Снились ему и старики. Всю дорогу они бранились меж собой, подогревая в нем ненависть, но как только реальная опасность посмотрела им в глаза, так они стали прямо как ангелочки с рождественской открытки. За ручки держались, в любви друг другу клялись. В любви до гробовой доски. Смешно! Убивать их было приятно. Особенно его. Она умерла первой, он все видел и буквально жаждал смерти. Он хотел разделить ее участь. Если было бы можно, он, пожалуй, оставил бы его жить. Так даже интереснее. Но это было бы рискованно. Старик мог сдать его властям. Да что там мог, наверняка бы это сделал…
Сон перенес его из прошлого в настоящее. Перед мысленным взором возникло лицо того мента, что тыкал пальцем в карту и торопил напарников, желая поскорее добраться до какого-то домика. Он видел, как группа мужчин подходит к дому, где он оставил девку, как они выскакивают оттуда с перекошенными от ярости лицами и несутся в тайгу. А в тайге он. Стоит на поляне, связанный по рукам и ногам. Нет, ноги не связаны, они закованы двумя здоровенными капканами. Теми, что он защелкнул на щиколотках девки, прежде чем уйти. По ногам течет кровь. Много крови. Голые ступни утопают в ней, и это не кажется приятным. Собственная кровь ему не нравится. Он пытается вырваться, пытается сбросить веревки, а из-за деревьев доносятся крики людей. Они бегут к нему, они собираются убить его, растерзать, как бешеного пса. Первый уже показался между деревьев. Но это не мент, это она, девка. Она останавливается напротив и улыбается. Он опускает глаза вниз и видит, что уже не стоит посреди поляны. Теперь он сидит, привязанный к дереву. Тугие веревки врезаются в грудь, лопатки царапает шершавая кора. Он полностью раздет. Это сделала она. Он не помнит, как это случилось, но точно знает: это сделала она. Он открывает рот, чтобы попытаться объяснить ей, попытаться убедить, что он ни в чем не виноват. Всему виной кто-то другой, кто-то, но не он. И тут из леса выходит толпа. Они приближаются без единого звука, лица суровы и сосредоточены. И тогда он начинает кричать. Громко, отчаянно, до боли в легких.
«Тебе не уйти от ответственности, — откуда-то сверху раздается голос. — Ты должен заплатить. Заплатить за все!» — «Нет, нет! Я не виноват! Пустите меня! Больно! Как же мне больно!» Крик вырывается из груди, причиняя физическую боль. Огромная рука опускается на его плечо, сжимая ставшую дряблой плоть. В отчаянной попытке избавиться от этой руки, он дергается в сторону. Кожа остается в руках незнакомца, он не видит его лица. В нем поднимается ужас, древний, как сама жизнь. А тот, чье лицо скрыто тенью, меняет тактику и начинает говорить с ним ласковым голосом, пытаясь усыпить его бдительность, пытаясь овладеть его сознанием.
— Тихо, брат, тихо. Все хорошо, мы друзья, — шепчет он. — Открой глаза, взгляни на нас.
Почему он велит открыть глаза? Разве они не открыты? Или они что-то сделали с его глазами и теперь глумятся над ним?
— Открой глаза, брат, — продолжает шептать ласковый голос.

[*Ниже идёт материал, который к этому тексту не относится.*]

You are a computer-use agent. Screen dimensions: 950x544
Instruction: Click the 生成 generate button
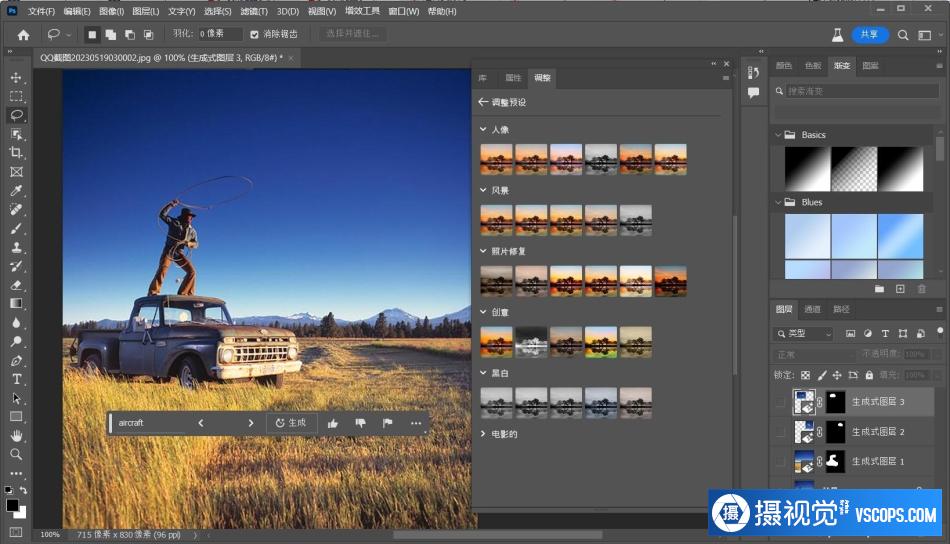(x=291, y=423)
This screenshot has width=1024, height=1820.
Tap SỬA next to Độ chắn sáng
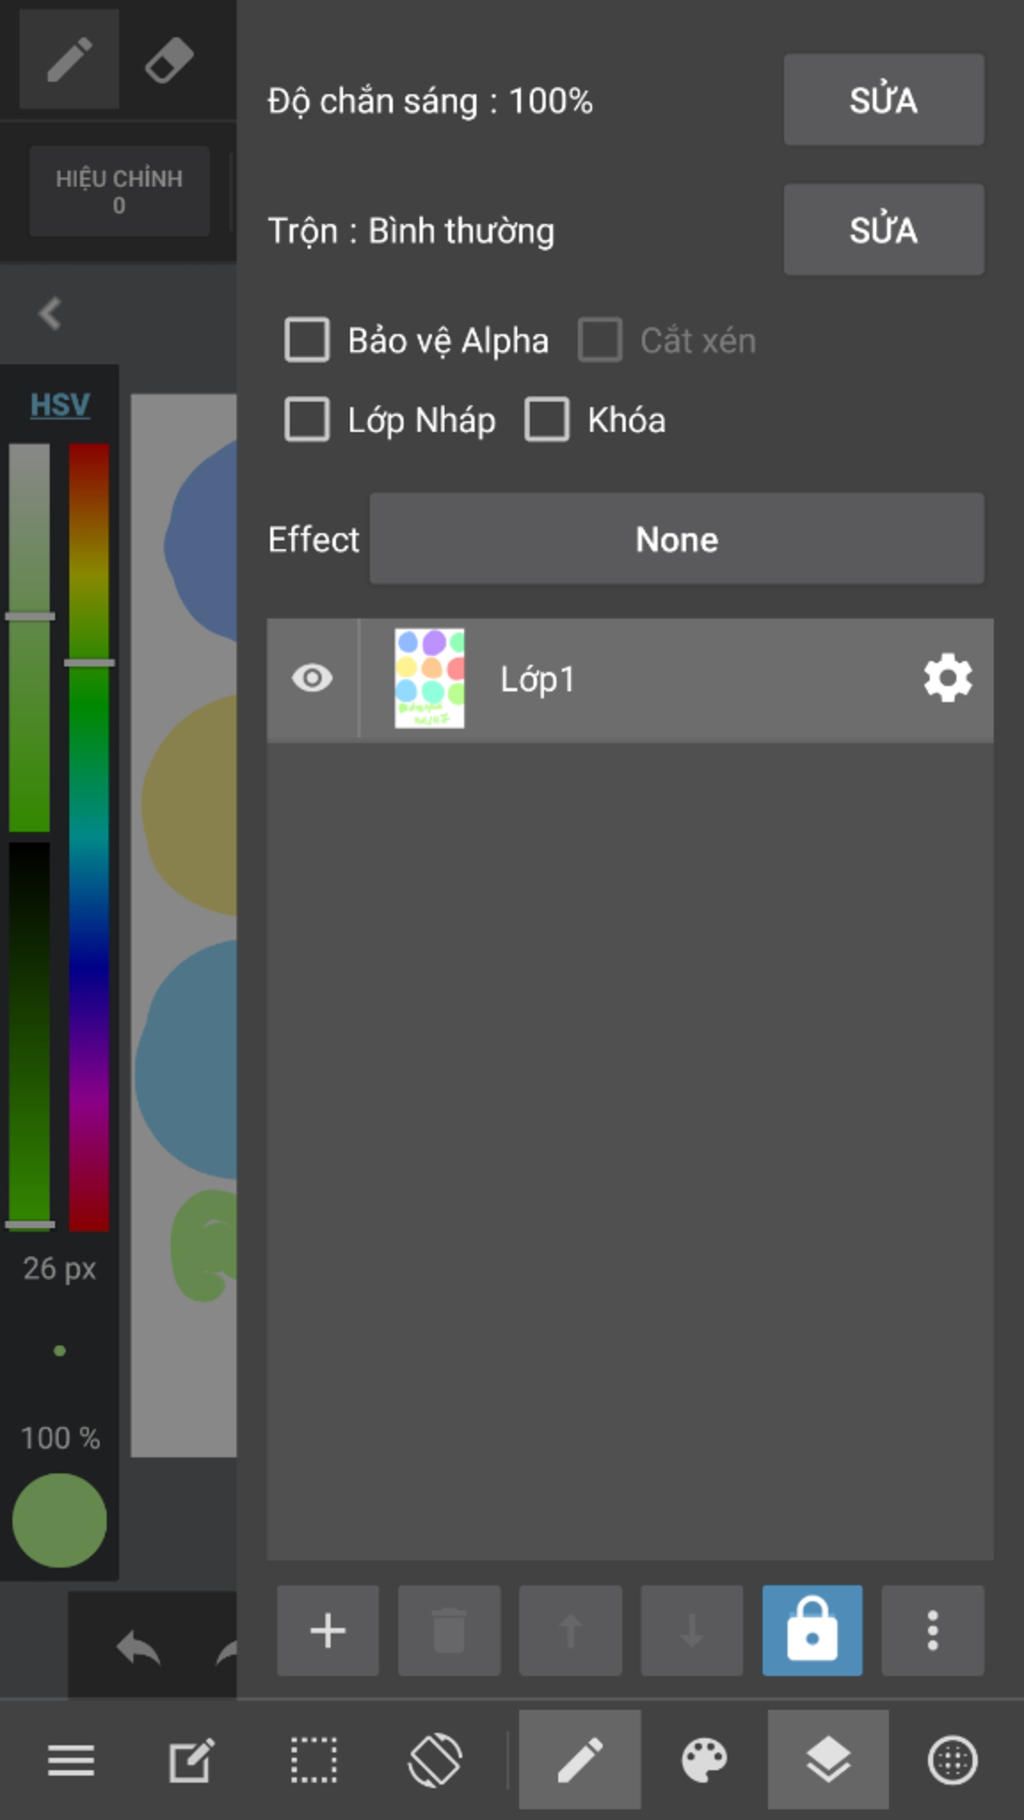884,100
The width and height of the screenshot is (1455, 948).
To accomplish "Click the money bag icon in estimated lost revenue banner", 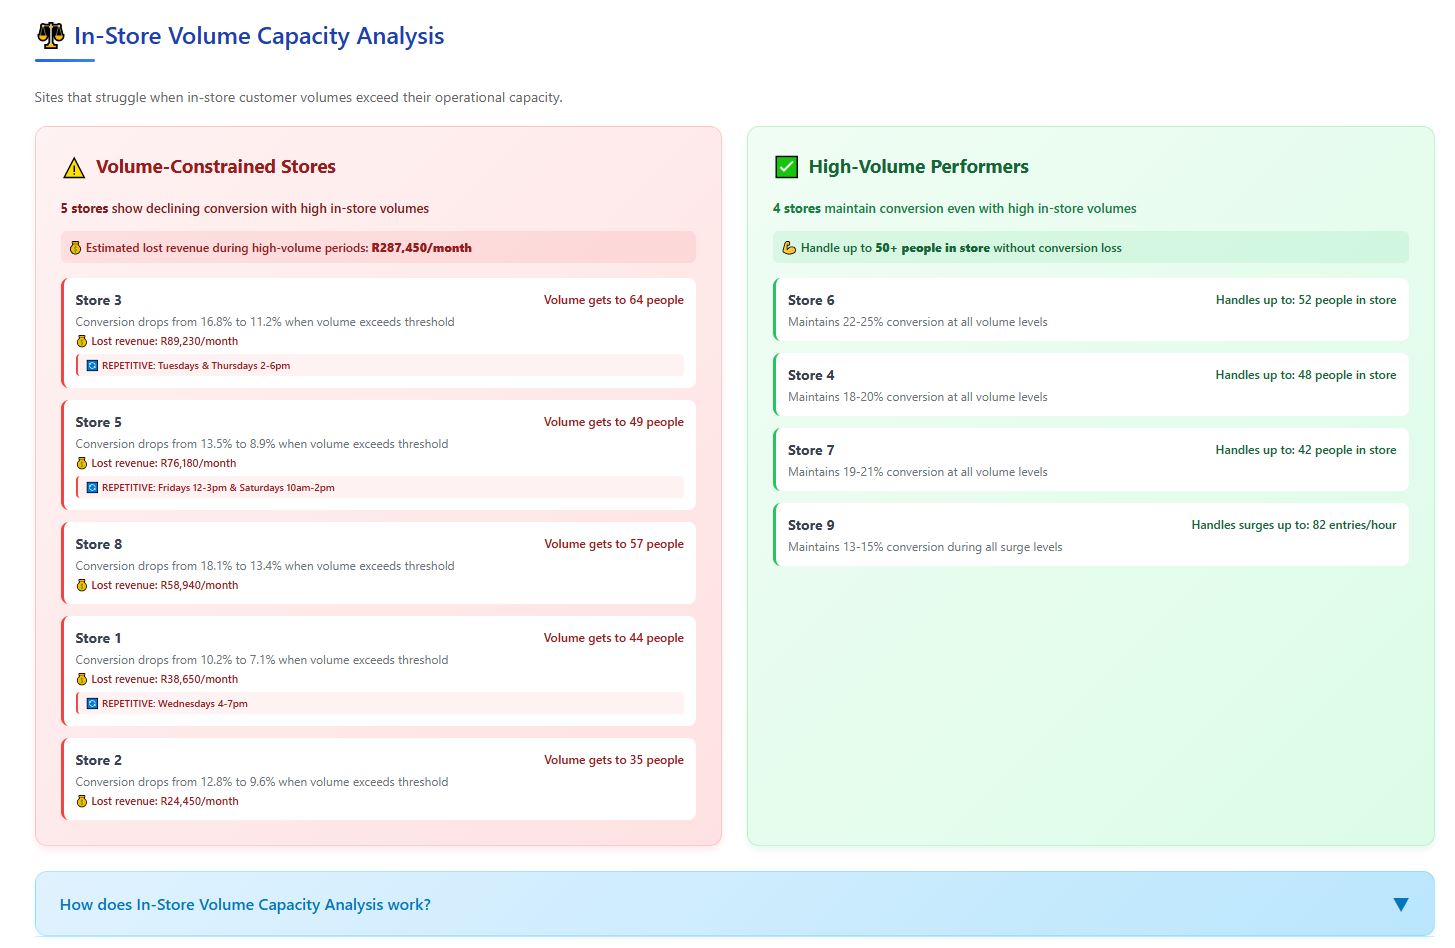I will tap(75, 248).
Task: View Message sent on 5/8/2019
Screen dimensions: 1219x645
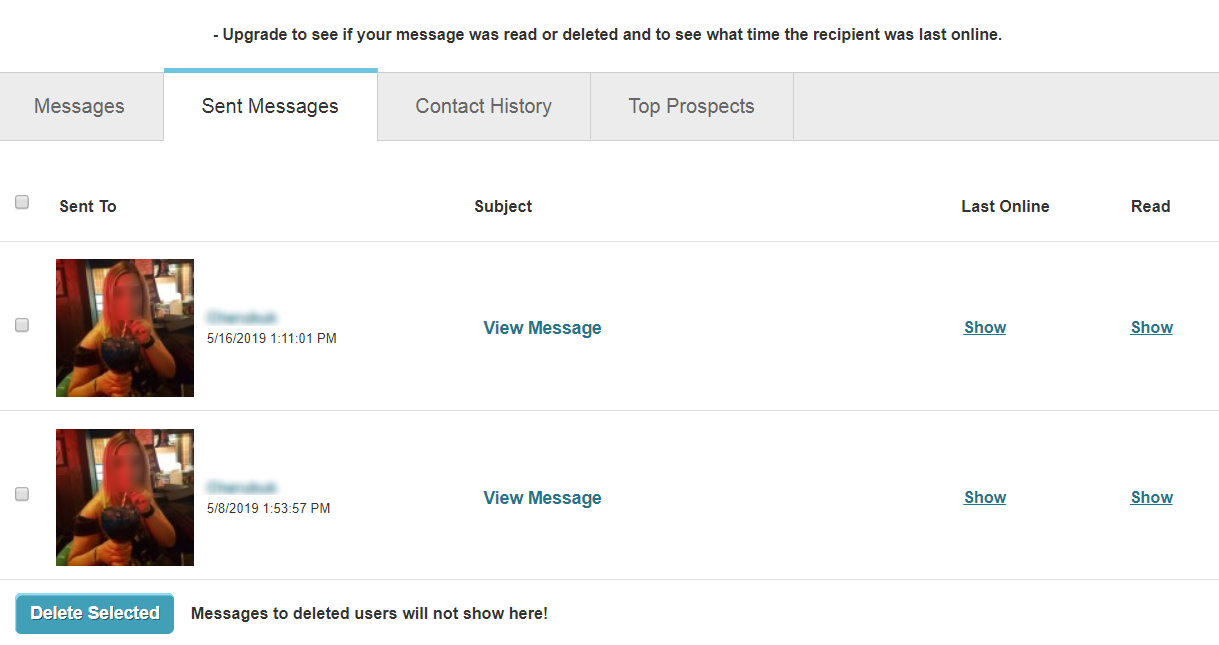Action: [x=542, y=498]
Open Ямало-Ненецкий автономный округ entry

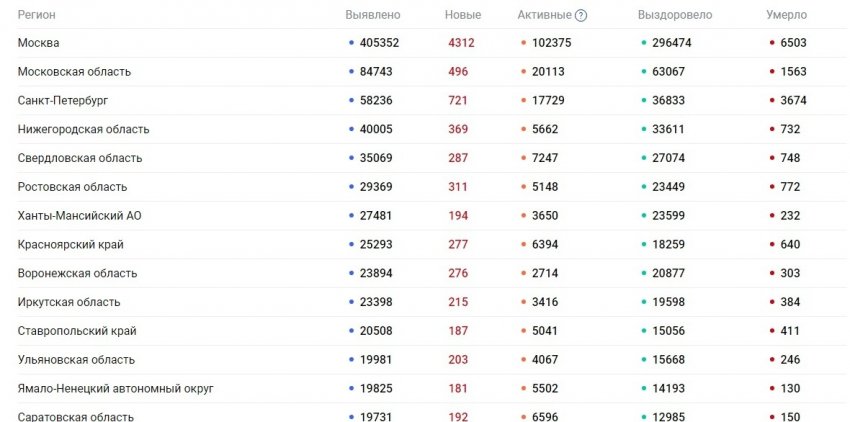coord(115,388)
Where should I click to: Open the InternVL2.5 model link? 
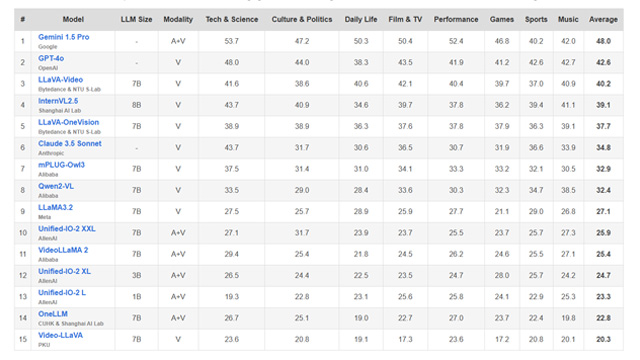pos(58,101)
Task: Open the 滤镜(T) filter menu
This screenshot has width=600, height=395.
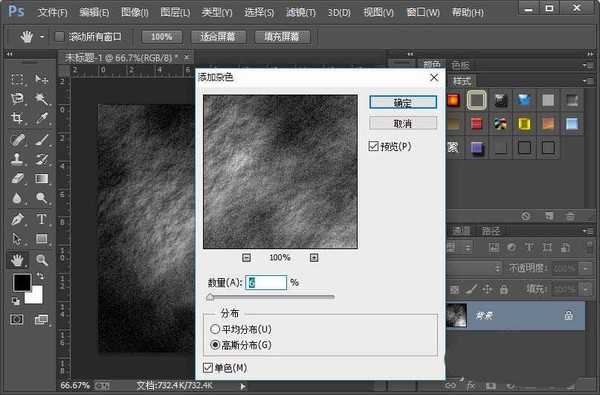Action: click(x=301, y=13)
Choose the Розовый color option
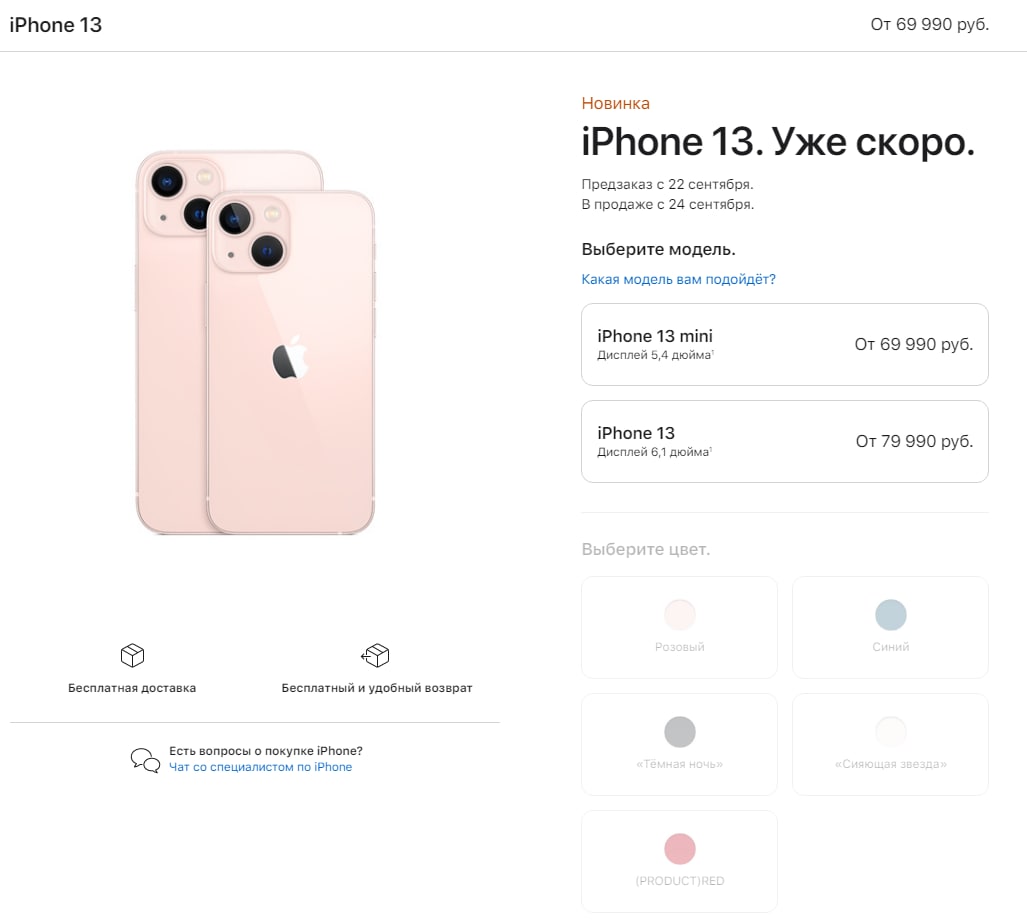The image size is (1027, 924). 679,627

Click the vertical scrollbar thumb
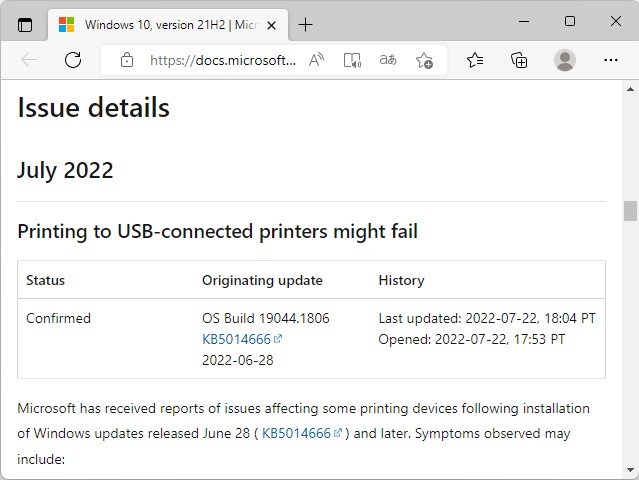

Он подчиняется. Делает над собой усилие и открывает один глаз. Видит кроны деревьев, они вовсе не ужасны. Переводит взгляд на того, кто склонился над ним. Это не лицо монстра, это лицо обычного человека. До него наконец доходит, что все, что он видел, всего лишь сон. Он уснул на поляне, и ему приснился кошмар. Реальный до одурения, но все же всего лишь кошмар. Он нащупывает рукой ружье, запоздало вспоминая, что не успел зарядить его перед тем, как уснул. Склонившийся над ним человек замечает движение, мягко опускает руку на дуло его ружья и говорит:
— Это ни к чему. Мы друзья, поверь.
Окончательно сбросив сон, Сагиров принимает вертикальное положение. Голова раскалывается, он стонет от боли.
— Сильно болит? — спрашивает человек. — Ничего, мы тебя полечим, верно, Антоха?